E xactly ten years ago, a friend of mine asked me to discuss his recent prostate cancer diagnosis. He was 75 years old, tall and slim, in overall good health, but had just had received a diagnosis of a Gleason score 7 (3+4) prostate carcinoma on his transurethral resection prostate chips. The tumour had been found incidentally during the transurethral resection of the prostate (TURP), as part of procedures to deal with outflow obstruction, bladder stones and unilateral hydronephrosis. Pre-op total PSA was 6.47.

Before retiring in Malta, this patient had been a senior civil servant in London and had also a longstanding interest in integrative medicine. He asked me to review his histological slides, particularly with a view to gauge whether there was any chance he could avoid the radiotherapy and hormone treatment that had been recommended.

I reviewed the histology and noted that a quarter to a third of the chips were occupied by a uniform very well differentiated prostatic adenocarcinoma most resembling the so-called “foamy gland” type; no other morphological pattern was present. In the pre-Gleason era this tumour would have been given a grade 1, out of a maximum of 3. With the Gleason system his TURP material would be scored (1+1) 2. The Gleason system does not permit scores of less than 6 on needle biopsies because of the high probability of non-sampled higher grade tumour. It is also possible that TURP material does not include more aggressive peripherally situated tumour.

I discussed my findings with the patient, namely that his pathology suggested an indolent progression which might ideally be suited to “watchful waiting” / active surveillance”. There was evidence this do-nothing approach for such a low grade tumour offered no less survival longevity than radical prostatectomy or radiotherapy.1 Professor Dean Ornish, integrative cardiologist, urologist Dr Peter Carroll (both of California) and the late Dr Peter Fair (urologist, Memorial Sloan-Kettering Cancer Center, New York) had shown in a randomised controlled trial that their lifestyle medicine programme (more plant and less animalderived food, regular exercise and stress management) may slow, stop or even reverse the progression of early-stage, low grade prostate cancer, without drugs or surgery.2

Other researchers3 found that men diagnosed with prostate cancer who ate a diet high in red and processed meat, highfat dairy and refined grains had a higher risk of both prostate cancer-related mortality and overall mortality compared with those who ate a whole-foods plant-based diet. They examined health and diet data from almost 1,000 men participating in the Physicians’ Health Study who were diagnosed with prostate cancer and followed them up for an average of 14 years. Men who ate mostly a Western diet had a 250% higher risk of prostate cancer-related death, and a 67% increased risk of death from any cause. In contrast, men who ate mostly a whole-foods plantbased diet had a 36% lower risk of death from all causes.3

The patient discussed my lower scoring of the tumour and my suggested active surveillance approach with his urologist who agreed that this was a possible approach but warned that the patient would have to accept full responsibility for that decision. This patient decided to follow Dean Ornish’s integrative medicine approach, combined with active surveillance, and to avoid radiotherapy or any pharmacological intervention. It requires a disciplined personality, particularly to modify one’s diet, which this patient did have.
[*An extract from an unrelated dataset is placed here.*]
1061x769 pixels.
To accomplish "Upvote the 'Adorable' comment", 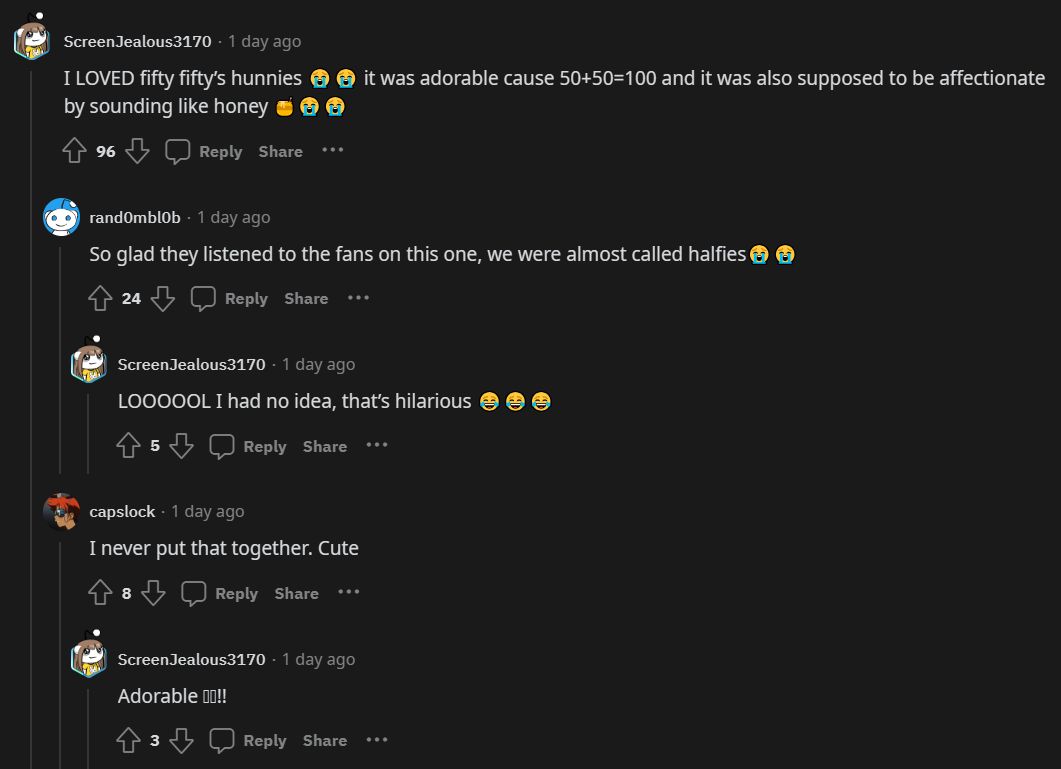I will tap(129, 740).
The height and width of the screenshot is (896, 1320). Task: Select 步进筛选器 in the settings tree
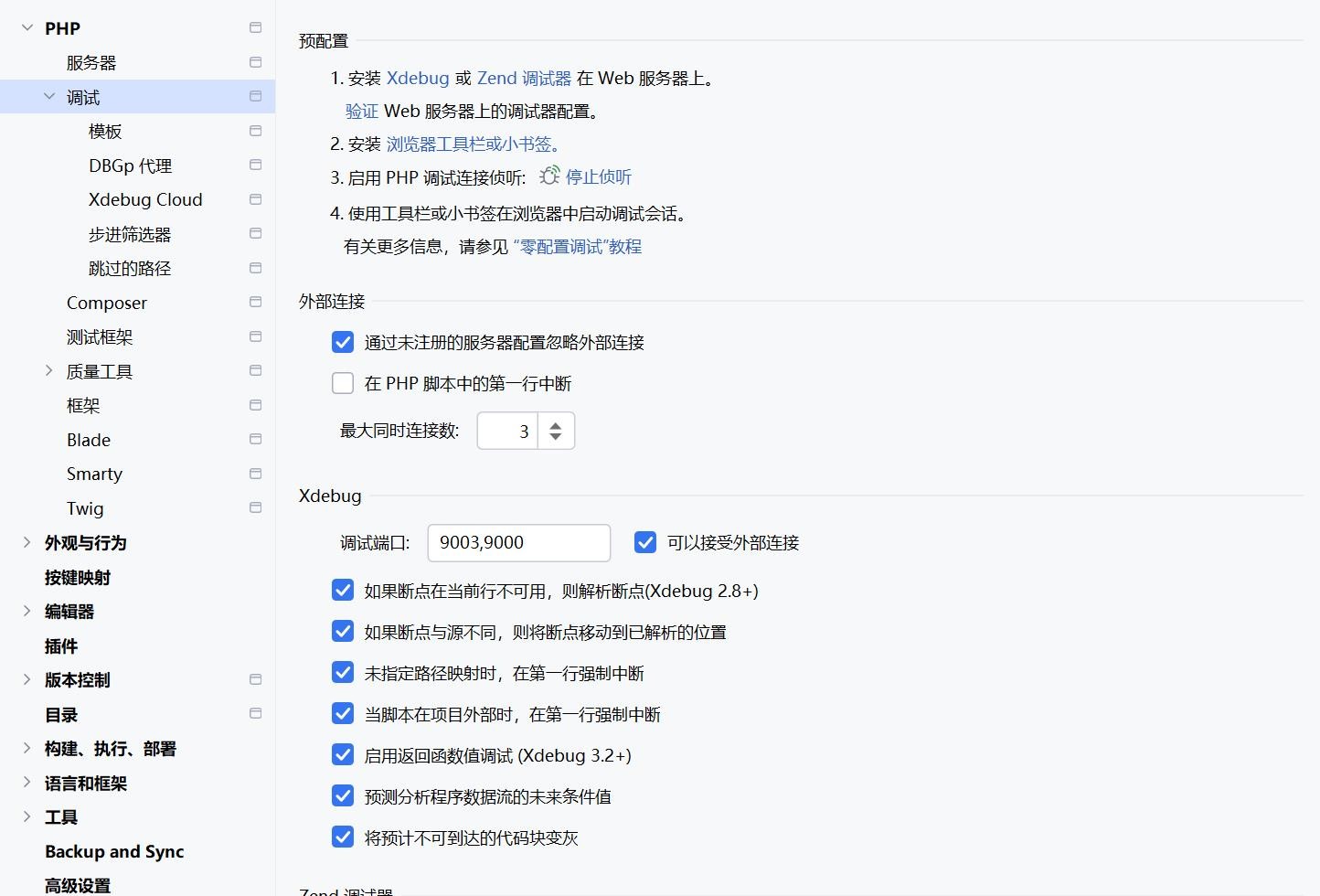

For what it is worth, he also followed my advice to take daily fish oil and other food supplements which, besides multivitamins (including vitamin D3), contain lycopene and saw palmetto which may dampen the effect of oestrone and dihydrotestosterone on prostate cells, and also Reishi mushroom extract which might improve anti-tumour immunity. Ten years later, his total PSA never exceeded 2.42, his June 2019 level was 1.38, and he is a reasonably fit 85-year old on no pharmaceutical drugs. Had he submitted himself to radiotherapy, this 10-year success story would have been falsely attributed to that treatment.

This successful outcome also depended on the second opinion’s lower grading of the tumour. The Gleason system is claimed to have improved treatment decisions, but interpreting and applying it is far from straight forward. In fact, there tends to be good grading agreement between urological pathologists but less consensus among general pathologists.4 This case illustrates the problem of possible tumour grading disagreement and the consequences for management choices. Furthermore, one wonders whether this might be the only Maltese case of a 10-year documented active surveillance follow-up for prostate cancer.



  1. ProtecT Study Group. 10-Year outcomes after monitoring, surgery, or radiotherapy for localised prostate cancer. N Engl J Med 2016; 375:1415-1424.
  2. Ornish DM, Weidner G, Fair WR, et al. Intensive lifestyle changes may affect the progression of prostate cancer. J Urol 2005; 174:1065-1070.
  3. Yang M, Kenfield SA, Van Blarigan EL, et al. Dietary patterns after prostate cancer diagnosis in relation to disease-specific and total mortality. Cancer Prev Res (Phila) 2015; 8(6):545-51.
  4. Allsbrook WC Jr, Mangold KA, Johnson MH, et al. Interobserver reproducibility of Gleason grading of prostatic carcinoma: general pathologist. Hum Pathol 2001; 32:81-88.